Lo achacaban a avaricia.
—Está podrido de dinero y no quiere que la hija
se case por no soltar la dote.
Las comadres con hijos casaderos estaban furiosas
e intrigaban para conseguir la alianza con don Felipe.
Y al fin Santita se enamoró. Se enamoró del modo
fulminante con que se enamoran las mujeres andaluzas.

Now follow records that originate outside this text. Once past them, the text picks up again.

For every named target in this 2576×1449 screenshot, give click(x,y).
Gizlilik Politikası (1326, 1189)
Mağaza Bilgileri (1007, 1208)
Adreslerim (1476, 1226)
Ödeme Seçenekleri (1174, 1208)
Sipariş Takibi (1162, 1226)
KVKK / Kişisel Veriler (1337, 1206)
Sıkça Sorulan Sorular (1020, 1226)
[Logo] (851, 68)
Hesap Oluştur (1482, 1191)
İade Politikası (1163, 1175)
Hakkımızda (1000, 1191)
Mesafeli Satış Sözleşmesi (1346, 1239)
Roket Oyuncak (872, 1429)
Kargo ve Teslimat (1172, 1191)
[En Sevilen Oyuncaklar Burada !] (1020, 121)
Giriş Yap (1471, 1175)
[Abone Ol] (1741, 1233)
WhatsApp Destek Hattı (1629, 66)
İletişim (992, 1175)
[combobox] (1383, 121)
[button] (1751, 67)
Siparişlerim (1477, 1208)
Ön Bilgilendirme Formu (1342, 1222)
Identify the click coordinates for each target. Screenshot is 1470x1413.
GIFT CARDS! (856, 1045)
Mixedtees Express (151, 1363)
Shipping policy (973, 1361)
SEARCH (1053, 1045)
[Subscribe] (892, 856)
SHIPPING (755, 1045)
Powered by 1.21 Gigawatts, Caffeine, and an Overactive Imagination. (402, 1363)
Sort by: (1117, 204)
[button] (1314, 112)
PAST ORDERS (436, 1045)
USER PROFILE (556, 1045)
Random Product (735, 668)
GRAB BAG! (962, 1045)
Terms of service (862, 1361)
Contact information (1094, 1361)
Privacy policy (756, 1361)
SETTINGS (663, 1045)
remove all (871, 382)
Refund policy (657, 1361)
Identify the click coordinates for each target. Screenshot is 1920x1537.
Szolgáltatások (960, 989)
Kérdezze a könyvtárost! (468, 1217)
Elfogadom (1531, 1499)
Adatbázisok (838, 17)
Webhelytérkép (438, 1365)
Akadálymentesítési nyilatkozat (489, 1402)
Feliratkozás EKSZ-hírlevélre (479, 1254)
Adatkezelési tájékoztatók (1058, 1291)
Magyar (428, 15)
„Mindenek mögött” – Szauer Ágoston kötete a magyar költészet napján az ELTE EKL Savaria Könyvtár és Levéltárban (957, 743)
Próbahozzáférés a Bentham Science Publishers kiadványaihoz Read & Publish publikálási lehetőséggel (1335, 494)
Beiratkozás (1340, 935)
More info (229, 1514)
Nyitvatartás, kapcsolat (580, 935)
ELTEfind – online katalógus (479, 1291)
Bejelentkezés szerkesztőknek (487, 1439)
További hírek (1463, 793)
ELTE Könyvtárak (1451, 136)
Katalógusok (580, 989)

Vio a Leovigildo en una reunión en casa de una de
sus amigas. ¡Leovigildo! Le llamó la atención
aquel nombre de rey godo que tenía el joven dependiente
de comercio, acabado de llegar de Barcelona. Era
hijo de una familia modesta de un pueblecillo cercano;
pero a ella lo pareció un hombre distinguido, excepcional,
como su nombre. Aquel Leovigildo hacía versos y
tenía aspecto do enfermo. ¡Qué interesante! Recitaba
poniendo en blanco los ojos negros, rodeados de
un círculo morado, y accionando con una mano larga,
pálida, afinada, en la que llevaba un ópalo. A Santita
le parecía el colmo de la distinción.
Aquel mes subió la cuenta de sus gastos en la tienda.
Todos los días necesitaba algún pedazo de tela o
algún metro de encaje.
Su criada iba y venía para buscar el color, o la
calidad, trayendo y llevando muestras y recados.
—¿Qué te ha dicho?—interrogaba ella.